### [Excerpted passage]
· · ·
Alcohol problems should be redefined as "maladaptive lifestyle habits," argued behavioral psychologist Alan Marlatt of the University of Washington. An outspoken critic of the "disease concept," Marlatt insisted that excessive drinking is a behavior that people do, not a symptom of what they are, and that alcoholics and problem drinkers can be taught how to modify their maladaptive habits through stress management, lifestyle changes, and basic learning principles. For those who want to reduce their drinking and avoid the health problems associated with excessive use of alcohol, Marlatt and other behavioral psychologists argued that moderation is the key.
In Heavy Drinking: The Myth of Alcoholism as a Disease Herbert Fingarette, a professor at the University of California and a consultant on alcoholism and addiction to the World Health Organization, dismissed fifty years of research on the neurological and biochemical nature of alcoholism with this statement: "No leading research authorities accept the classic disease concept." In The Diseasing of America: Addiction Treatment Out of Control psychologist Stanton Peele argued that disease definitions actually "undermine the individual's obligations to control behavior and to answer for misconduct."
Popular writers quickly latched on to the behaviorist trend. Audrey Kishline, a moderate drinker who believes she was mistakenly diagnosed as an alcoholic, observed in Moderate Drinking, "The act of lifting a drink to your lips too often is not a 'disease.' Drinking too much is a behavior, something that a problem drinker does, not something that he or she has."
As concepts such as "moderation," "responsible drinking," and "maladaptive habits" caught the public's imagination, society as a whole became less tolerant of alcoholics and their "misbehaviors." Changing attitudes toward alcoholics were reflected clearly in the increasingly popular use of the word abuse.* Beginning in the 1980s, government agencies charged with overseeing alcohol education and treatment programs abandoned the word alcoholism in favor of the term alcohol abuse and, more recently, substance abuse. In recent years the word alcoholism seems to have disappeared from official language while the term substance abuse has become as familiar as Budweiser's trio of frogs.
As alcoholism gradually became linked in the public mind with alcohol "abuse," efforts to teach "irresponsible" and "abusive" drinkers how to moderate their drinking grew in popularity. Critics of the disease concept argued vehemently that controlled-drinking therapy--tellingly translated as "behavioral self-control"--should be considered a valid alternative to lifelong abstinence. In the 1990s "harm reduction" programs such as DrinkWise, S.M.A.R.T., and Moderation Management expanded to the point where a 1997 U.S. News and World Report article predicted that controlled-drinking programs would someday "be as commonplace as Weight Watchers and Smokenders."
· · ·
### [Given data]
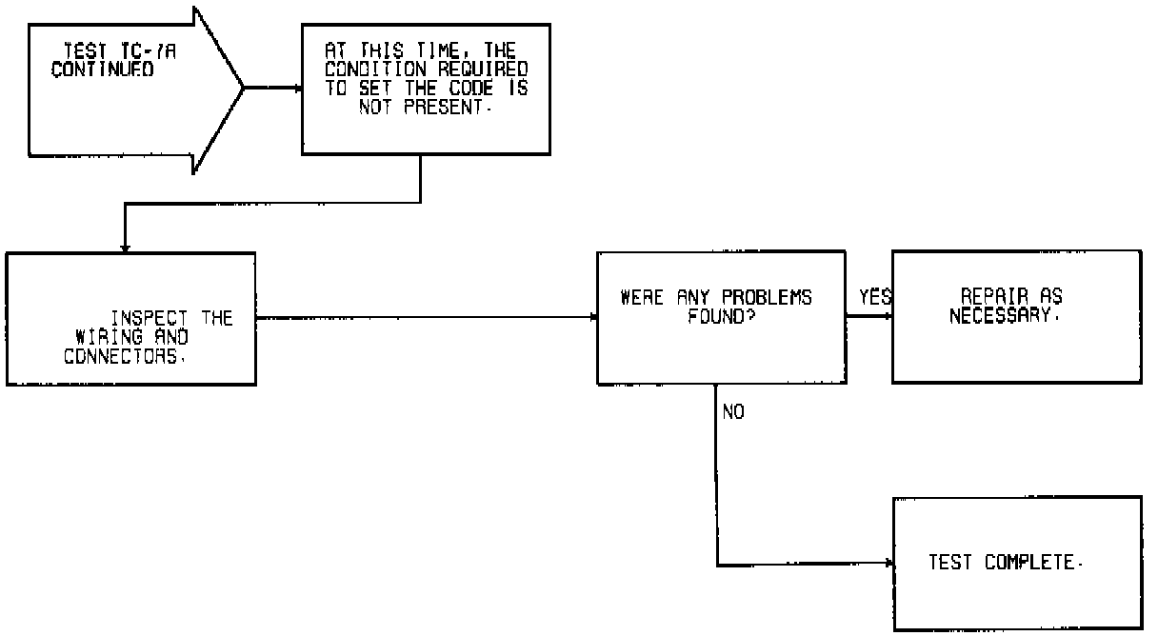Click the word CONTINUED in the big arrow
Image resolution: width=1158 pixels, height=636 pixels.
· · ·
### [Exercises to complete]
**a.** From the passage on alcoholism as behavior, reproduce verbatim the stretch from "As concepts such" through "trio of frogs.".
**b.** Summarize the passage on alcoholism as behavior in two sentences.
**c.** Recast the paragraph of the passage on alcoholism as behavior that begins "As alcoholism gradually became linked" as a bulleted list that keeps its main facts.

### [Response list]
**a.**
As concepts such as "moderation," "responsible drinking," and "maladaptive habits" caught the public's imagination, society as a whole became less tolerant of alcoholics and their "misbehaviors." Changing attitudes toward alcoholics were reflected clearly in the increasingly popular use of the word abuse.* Beginning in the 1980s, government agencies charged with overseeing alcohol education and treatment programs abandoned the word alcoholism in favor of the term alcohol abuse and, more recently, substance abuse. In recent years the word alcoholism seems to have disappeared from official language while the term substance abuse has become as familiar as Budweiser's trio of frogs.

**b.** Behavioral psychologists such as Alan Marlatt, along with critics like Herbert Fingarette and Stanton Peele, rejected the disease concept of alcoholism and treated excessive drinking as a behavior that can be modified, with moderation as the key for those wanting to cut back. As this view caught on, society became less tolerant of alcoholics, official language replaced "alcoholism" with "alcohol abuse" and "substance abuse," and controlled-drinking and harm reduction programs grew in popularity.

**c.**
- Once the public linked alcoholism with alcohol "abuse," efforts to teach "irresponsible" and "abusive" drinkers to moderate their drinking grew more popular.
- Critics of the disease concept argued that controlled-drinking therapy, called "behavioral self-control," should be considered a valid alternative to lifelong abstinence.
- In the 1990s, harm reduction programs such as DrinkWise, S.M.A.R.T., and Moderation Management expanded.
- A 1997 U.S. News and World Report article predicted that controlled-drinking programs would someday be as commonplace as Weight Watchers and Smokenders.